» EXPLORE THE MATERIAL:
**a)** In the page on palm oil rendering, which crops are farmers described as planting or harvesting?
**b)** Do these statements agree with the page on palm oil rendering? (i) Food and produce markets were closed during the lockdowns. (ii) The water purification device given to the nursery school runs on solar power. (iii) Freetown is less than 50 miles away.
**c)** Reproduce everything in the page on palm oil rendering from "Clean water at" down to "water at a time.".

Top of PAGE EXTRACT

Palm Oil Rendering

The majority of people in Sierra Leone are too poor to amass food and other supplies for more than even a few days.  This makes it impossible to enforce a hard lockdown for 14 days, as required for the Coronavirus incubation period. The alternative would be either malnutrition or mass rebellion.  

The Government’s attempt to control Covid-19 with travel restrictions and two three-day lockdowns disrupted most people’s lives. However, life goes on for farmers, who are planting small crops of sweet potatoes, Chinese yams, rice, and peanuts, or harvesting palm oil kernels and mangos.  Food and produce markets are open and as crowded and busy as ever. 

Two barefoot youths are pictured treading on freshly-harvested and boiled oil palm kernels, in a cement lined pit. This is the second step to render red palm oil. A staple ingredient in most Sierra Leonean dishes, palm oil is rich in vitamin A and also high in cholesterol. It is an often maligned but a true source of energy here, where other rich foods are either not available or not affordable to most people. As water is added, oil will rise to the surface, where it can be skimmed off to be boiled and further refined.  

Covid-19 is hitting harder

Currently Covid-19 is present in Freetown and in other towns of Sierra Leone and neighboring Guinea.  But without adequate testing it is still unclear how prevalent it is. 
 
Travel restrictions bar movement between districts, making it impossible to travel to Freetown, over 100 miles away, or even to two up-country hospitals where we have five patients.  We managed to get three emergency surgeries done by sending funds by phone. In one case, we even paid for blood from an anonymous donor.  

Emanuel Bangura filling bottles of freshly treated water.

 
At the doctor’s compound, Tom managed to make some positive progress with the help of Emanuel Bangura, whose mother is the household domestic. Together, they treated well water to make it safe for drinking. 

Clean water at the Pentecostal Nursery School

Last February, Africa Surgery delivered a portable water purification device to the head mistress of the Free Pentecostal Church Nursery School in Wellington, Sierra Leone.  This was one of several machines donated by the Carmelite Sisters at Villa Walsh in Morris Township, New Jersey. This solar-powered device is easy to use, and the school staff quickly learned how to operate it. The device only requires a small amount of salt to treat several liters of water at a time.  

Pentecostal Nursery School children’s first experience with their school’s new safe-drinking-water system.  

We also delivered a device that allows each student to fill his/her cup with safe, clean water.  This device is based on the same principle used by our gardeners when they bend a garden hose.

Bottom of PAGE EXTRACT
Top of PROVIDED RECORDS

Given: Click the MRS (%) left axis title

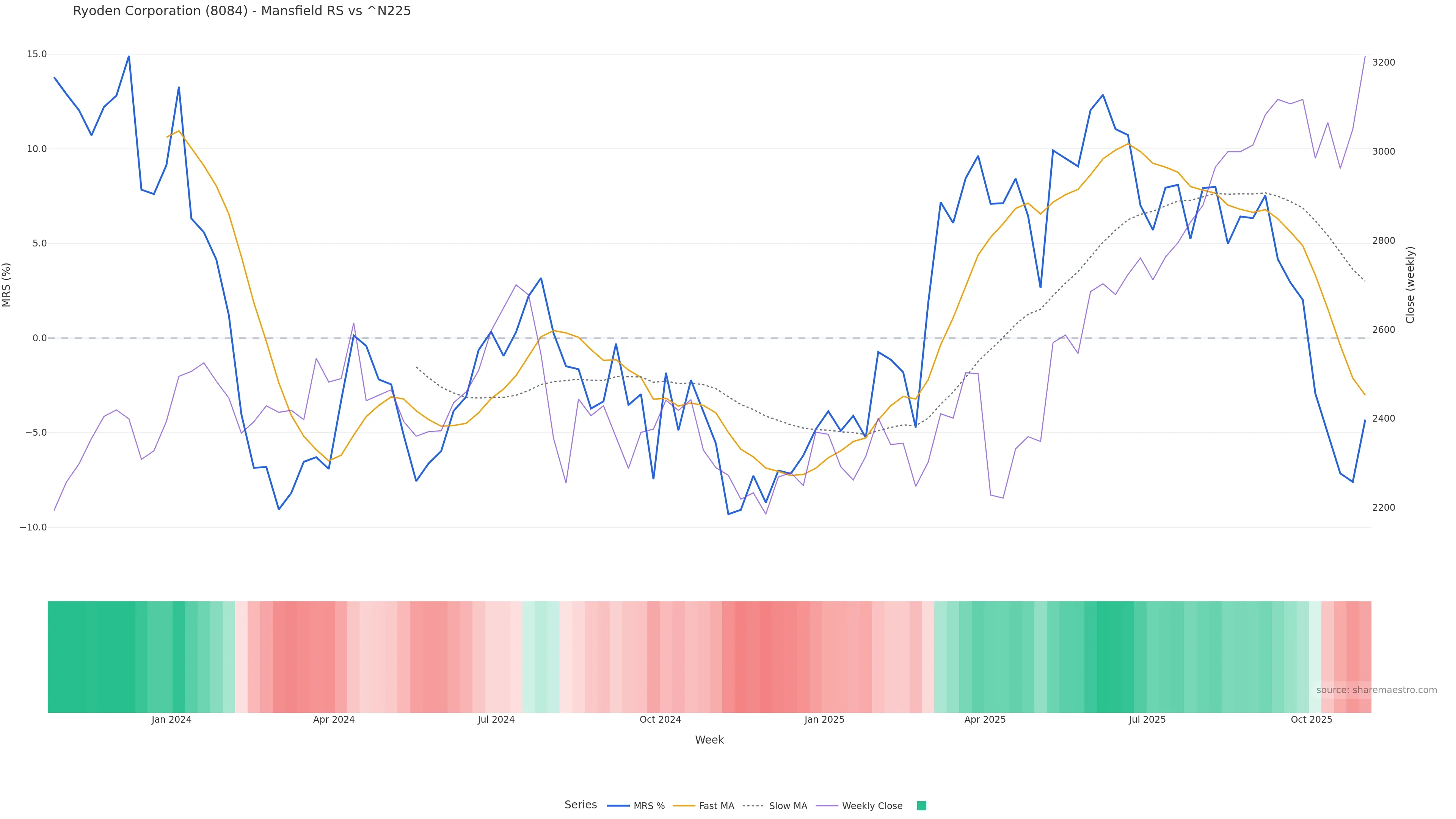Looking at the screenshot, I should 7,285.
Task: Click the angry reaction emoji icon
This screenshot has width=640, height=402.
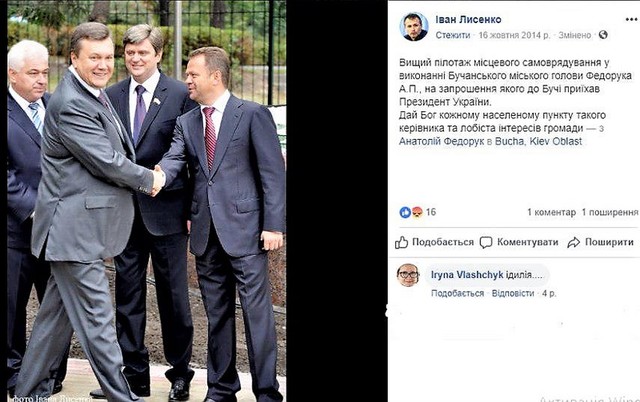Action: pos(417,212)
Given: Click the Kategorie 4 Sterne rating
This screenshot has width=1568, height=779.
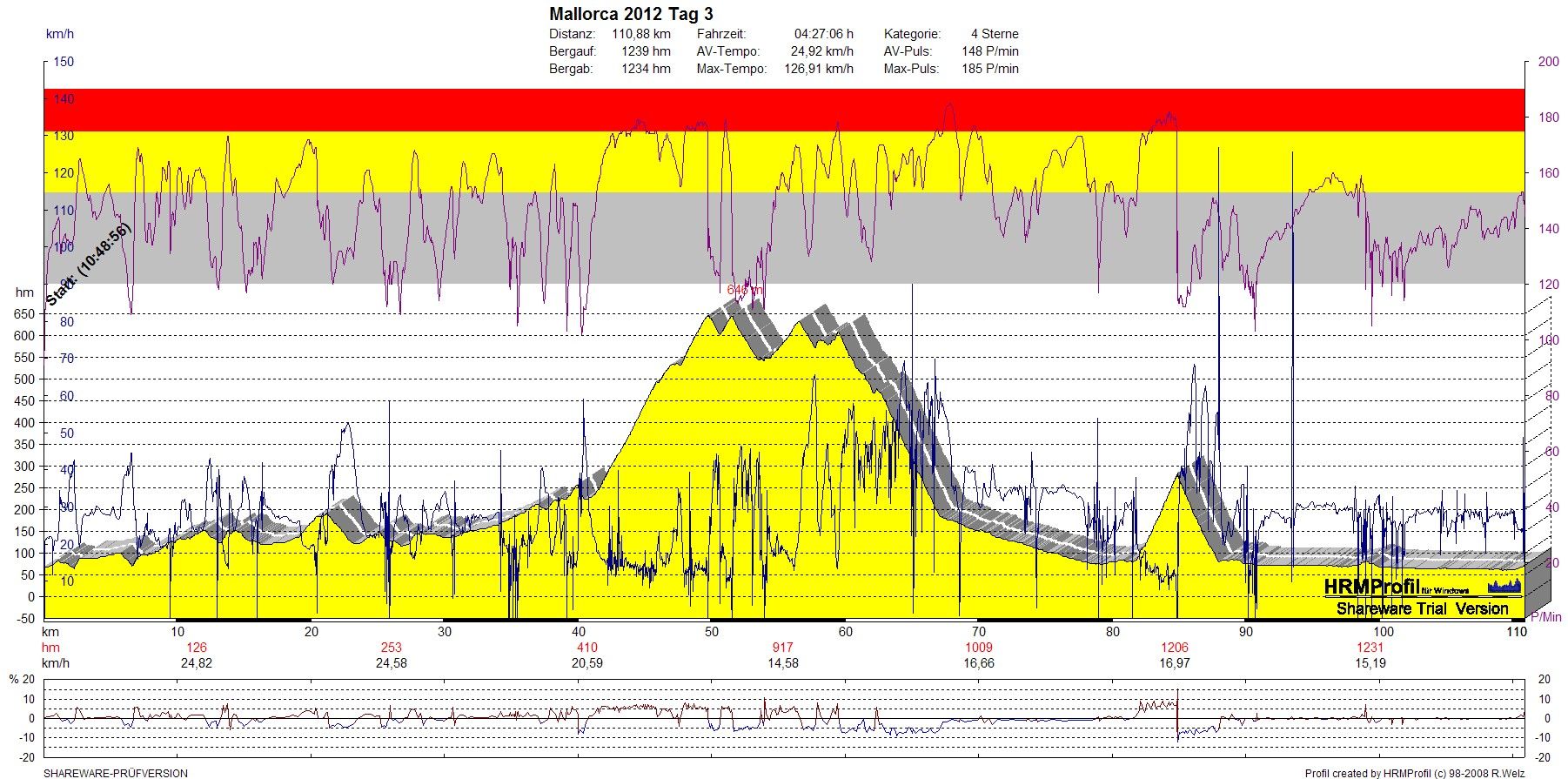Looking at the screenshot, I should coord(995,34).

Bottom of PROVIDED RECORDS

» SOLVED PROBLEMS:
**a)** sweet potatoes, Chinese yams, rice, peanuts, palm oil kernels, mangos

**b)**
(i) No: "Food and produce markets are open and as crowded and busy as ever."
(ii) Yes: "This solar-powered device is easy to use"
(iii) No: "over 100 miles away"

**c)**
Clean water at the Pentecostal Nursery School

Last February, Africa Surgery delivered a portable water purification device to the head mistress of the Free Pentecostal Church Nursery School in Wellington, Sierra Leone.  This was one of several machines donated by the Carmelite Sisters at Villa Walsh in Morris Township, New Jersey. This solar-powered device is easy to use, and the school staff quickly learned how to operate it. The device only requires a small amount of salt to treat several liters of water at a time.